Recent reports indicate that if Christie were to announce his plans to run for president, he would not resign in order to become a full-time candidate. DiFrancesco said he believes Christie is “very capable” of juggling both.

Byrne agreed, adding, “You don’t need 24 hours a day to be governor.”

Florio said that much of it would depend on “what the state’s economy, the state’s well-being is.”

Codey said Christie has already been out of the state quite a bit this year as he’s traveled around the country in his capacity as Republican Governors Association chairman, and that his frequent absences have been largely overlooked up to this point.

“I think the criticism is kind of mild on that issue,” Codey said.

Bennett said that, if and when the time does come that Christie declares, New Jersey will be in the hands of a “very competent” lieutenant governor in Kim Guadagno:

“I think you’ll see her stepping up to the plate and having a greater involvement.”

As for policy issues that Christie is set to face in his second term, the matter of how to replenish the beleaguered Transportation Trust Fund was a hot topic for the former governors.

“The governor has to send a signal,” said Codey, who noted that it is Christie’s responsibility to specify what his desired proposal would be.

Christie has expressed interest in resolving the issue, but has yet to commit to any specific remedy.

Bennett praised the governor’s recent nomination of Jamie Fox for commissioner of the state Department of Transportation.
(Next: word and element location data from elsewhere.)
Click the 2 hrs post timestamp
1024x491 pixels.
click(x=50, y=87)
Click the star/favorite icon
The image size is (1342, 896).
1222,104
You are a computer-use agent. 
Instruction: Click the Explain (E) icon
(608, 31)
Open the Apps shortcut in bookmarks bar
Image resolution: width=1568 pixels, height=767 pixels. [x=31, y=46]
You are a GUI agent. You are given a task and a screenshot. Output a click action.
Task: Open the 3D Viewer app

That move, he said, “sent a message out” that Christie was serious about fixing the Transportation Trust Fund.

Florio added that a gas tax does seem likely.

“I think there’s a growing consensus among businesspeople, among labor people, that’s its going to be necessary to increase the gas tax,” Florio said.

In a lighter moment, Byrne addressed the difficulties of raising taxes in the state.

“In New Jersey, if you’re not getting something for nothing, you’re not getting your fair share,” he quipped.

On the issue of Atlantic City, several of the former governors expressed an interest in expanding casino gaming beyond the troubled Shore resort.

“I’m not saying we should turn our back on it, but it’s time to move on and expand that base,” Bennett said.

Codey said that, in driving around his district, he often sees buses going to out-of-state casinos in Pennsylvania and New York.

“The monopoly, pardon the pun, is over,” Codey said.